_Exercise brief_
In the Burhi Aair Sadhu text, reproduce everything from "Assamese folklore collection" down to "of the world.", swapping "preface" for "introduction".

---------- Supplied passage ----------

Buṛhī Āir Sādhu Burhi Air Xadhu
- Author: Lakshminath Bezbaruah
- Original title: বুঢ়ী আইৰ সাধু
- Language: Assamese
- Genre: Story book
- Publisher: Banlata Prakashan
- Publication date: 1911
- Publication place: Assam, India
- Media type: Printed
- ISBN: 81-7339-215-3

= Burhi Aair Sadhu =

Assamese folklore collection

Buṛhī Āir Sādhu or Burhi Air Xadhu (Note: বুঢ়ী আইৰ সাধু, ISO, /as/, lit. 'Grandmother's Takes'.) (বুঢ়ী আইৰ সাধু, ISO, /as/, lit. 'Grandmother's Takes') is a collection of stories or folklore, that have been compiled by famous Assamese author and poet Lakshminath Bezbaruah. It is one of the most popular texts in Assamese literature. This book was first published in October–November 1911. After the first publication 100 years have been passed and countless editions of the book have been published. This book is now in the public domain as per copyright law of India.

==Book description==
Some of the 30 folklores included in the book were his own. The preface itself was a narration regarding genesis, movement and importance of folklores in different societies and communities of the world.

===List of stories===
The following list includes the titles of the stories in the original Assamese (sometimes with an alternate spelling) and their respective English translations.

1. Bandor aru Xial - The Monkey and the Fox
2. Dhura Kauri aru Tiposi Sorai - The Jungle Crow and the Wren; The Raven and the Wren
3. Mekurir Jiyekor Xadhu - The Tale of the Cat's Daughter; The tale of the cat's daughters
4. Dighalthengia - The Long-Legged One
5. Budhiyok Xial - The Tale of a Cunning Fox
6. Bagh aru Kekura (Bagh Aru Kekorar Sadhu) - The Tale of the Tiger and the Crab
7. Tejimola
8. Burha-Buri aru Xial - The Old Man, the Old Woman and the Fox
9. Gangatup - The Globefish or Gangatope; Gongatoup
10. Xorobjan (Sarabjan) - The All-Knowing One
11. Silonir Jiyekor Xadhu - The Tale of the Kite's Daughter
12. Eta Boli Manuh (Ata Bolee Manuh) - The Tale of a Strong Man
13. Kukurikona (Kukurikana) - Purblind
14. Tula aru Teja - Toola and Teja; Tula and Teja
15. Kotajuwa Naak Kharoni di Dhak (Kata Jowa nak Kharani di dhak) - Chopped off nose, Cover it with Alkali
16. Bhekulir Xadhu - The Story of a Frog
17. Tawoiekor Xadhu (Tawoir Sadhu) - The tale of the father's best friend
18. Lotkon (Latkan)

---------- Provided information ----------

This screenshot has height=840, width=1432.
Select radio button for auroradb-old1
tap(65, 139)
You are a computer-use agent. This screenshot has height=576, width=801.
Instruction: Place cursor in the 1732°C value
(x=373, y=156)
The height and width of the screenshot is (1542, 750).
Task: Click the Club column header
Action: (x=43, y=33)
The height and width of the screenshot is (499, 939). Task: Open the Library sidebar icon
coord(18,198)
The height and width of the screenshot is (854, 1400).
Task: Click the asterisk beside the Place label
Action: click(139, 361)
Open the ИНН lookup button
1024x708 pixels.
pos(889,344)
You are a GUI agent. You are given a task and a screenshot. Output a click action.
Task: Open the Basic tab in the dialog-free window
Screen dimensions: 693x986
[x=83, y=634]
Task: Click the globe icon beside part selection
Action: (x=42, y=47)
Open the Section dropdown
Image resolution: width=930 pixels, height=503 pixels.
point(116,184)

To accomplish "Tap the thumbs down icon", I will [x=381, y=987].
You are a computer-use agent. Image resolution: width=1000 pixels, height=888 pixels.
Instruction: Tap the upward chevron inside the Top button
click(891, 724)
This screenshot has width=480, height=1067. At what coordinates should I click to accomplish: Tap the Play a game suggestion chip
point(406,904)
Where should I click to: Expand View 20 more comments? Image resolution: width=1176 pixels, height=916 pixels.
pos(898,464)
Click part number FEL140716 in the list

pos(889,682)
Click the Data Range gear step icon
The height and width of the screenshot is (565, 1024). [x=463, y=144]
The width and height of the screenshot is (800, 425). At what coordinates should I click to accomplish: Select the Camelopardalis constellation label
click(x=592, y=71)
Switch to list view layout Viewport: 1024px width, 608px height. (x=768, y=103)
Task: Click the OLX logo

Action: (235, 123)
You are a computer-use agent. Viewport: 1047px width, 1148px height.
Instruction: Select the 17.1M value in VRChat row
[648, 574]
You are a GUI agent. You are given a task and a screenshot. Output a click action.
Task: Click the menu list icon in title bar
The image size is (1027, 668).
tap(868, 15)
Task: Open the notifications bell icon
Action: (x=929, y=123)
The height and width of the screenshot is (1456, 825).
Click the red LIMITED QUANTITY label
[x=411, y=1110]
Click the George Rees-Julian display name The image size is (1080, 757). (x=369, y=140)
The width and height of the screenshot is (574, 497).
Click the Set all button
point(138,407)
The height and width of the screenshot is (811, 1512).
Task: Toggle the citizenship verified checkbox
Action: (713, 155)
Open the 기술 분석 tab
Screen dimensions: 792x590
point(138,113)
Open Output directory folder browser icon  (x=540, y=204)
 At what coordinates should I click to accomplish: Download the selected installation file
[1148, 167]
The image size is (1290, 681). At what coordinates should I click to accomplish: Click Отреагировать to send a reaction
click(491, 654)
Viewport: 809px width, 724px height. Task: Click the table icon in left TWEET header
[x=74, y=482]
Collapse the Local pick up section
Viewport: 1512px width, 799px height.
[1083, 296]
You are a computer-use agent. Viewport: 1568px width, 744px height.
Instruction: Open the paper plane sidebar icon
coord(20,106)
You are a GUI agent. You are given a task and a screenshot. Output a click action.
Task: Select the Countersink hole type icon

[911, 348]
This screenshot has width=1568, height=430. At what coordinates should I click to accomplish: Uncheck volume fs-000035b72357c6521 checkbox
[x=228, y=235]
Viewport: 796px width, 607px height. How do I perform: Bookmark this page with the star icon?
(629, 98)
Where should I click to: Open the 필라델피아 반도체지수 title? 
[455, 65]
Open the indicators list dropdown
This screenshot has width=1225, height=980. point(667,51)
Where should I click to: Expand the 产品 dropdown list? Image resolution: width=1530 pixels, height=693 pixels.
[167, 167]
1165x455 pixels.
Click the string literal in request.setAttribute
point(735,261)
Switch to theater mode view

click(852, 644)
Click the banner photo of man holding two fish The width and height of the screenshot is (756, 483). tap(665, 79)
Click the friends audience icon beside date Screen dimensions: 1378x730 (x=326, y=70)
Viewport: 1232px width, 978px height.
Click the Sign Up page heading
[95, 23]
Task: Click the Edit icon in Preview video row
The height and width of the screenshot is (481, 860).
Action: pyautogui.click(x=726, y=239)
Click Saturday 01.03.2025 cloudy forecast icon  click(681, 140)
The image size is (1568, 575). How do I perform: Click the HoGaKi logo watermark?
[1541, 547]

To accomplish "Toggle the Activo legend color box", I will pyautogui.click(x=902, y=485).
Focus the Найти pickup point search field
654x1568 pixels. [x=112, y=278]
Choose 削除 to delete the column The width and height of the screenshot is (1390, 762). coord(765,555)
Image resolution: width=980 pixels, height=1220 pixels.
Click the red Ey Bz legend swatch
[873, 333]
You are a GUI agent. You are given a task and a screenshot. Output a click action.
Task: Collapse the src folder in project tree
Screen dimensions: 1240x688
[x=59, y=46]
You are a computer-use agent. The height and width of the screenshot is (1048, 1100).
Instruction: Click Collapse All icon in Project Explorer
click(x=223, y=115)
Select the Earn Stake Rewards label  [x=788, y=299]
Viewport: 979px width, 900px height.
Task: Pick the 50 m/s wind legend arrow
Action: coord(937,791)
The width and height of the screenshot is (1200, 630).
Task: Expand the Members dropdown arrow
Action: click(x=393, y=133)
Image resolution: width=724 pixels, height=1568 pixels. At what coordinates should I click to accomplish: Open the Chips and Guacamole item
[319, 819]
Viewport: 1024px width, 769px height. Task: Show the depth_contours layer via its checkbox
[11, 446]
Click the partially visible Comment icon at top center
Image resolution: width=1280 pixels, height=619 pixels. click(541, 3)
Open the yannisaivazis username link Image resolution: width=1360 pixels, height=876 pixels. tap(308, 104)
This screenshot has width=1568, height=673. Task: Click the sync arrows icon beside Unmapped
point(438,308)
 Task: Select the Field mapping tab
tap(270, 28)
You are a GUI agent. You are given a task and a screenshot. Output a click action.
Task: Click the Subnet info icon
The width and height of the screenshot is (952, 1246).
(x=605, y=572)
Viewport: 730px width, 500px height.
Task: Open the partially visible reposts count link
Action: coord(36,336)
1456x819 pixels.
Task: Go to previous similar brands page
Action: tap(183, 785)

----------

_Answer below_
Assamese folklore collection

Buṛhī Āir Sādhu or Burhi Air Xadhu (Note: বুঢ়ী আইৰ সাধু, ISO, /as/, lit. 'Grandmother's Takes'.) (বুঢ়ী আইৰ সাধু, ISO, /as/, lit. 'Grandmother's Takes') is a collection of stories or folklore, that have been compiled by famous Assamese author and poet Lakshminath Bezbaruah. It is one of the most popular texts in Assamese literature. This book was first published in October–November 1911. After the first publication 100 years have been passed and countless editions of the book have been published. This book is now in the public domain as per copyright law of India.

==Book description==
Some of the 30 folklores included in the book were his own. The introduction itself was a narration regarding genesis, movement and importance of folklores in different societies and communities of the world.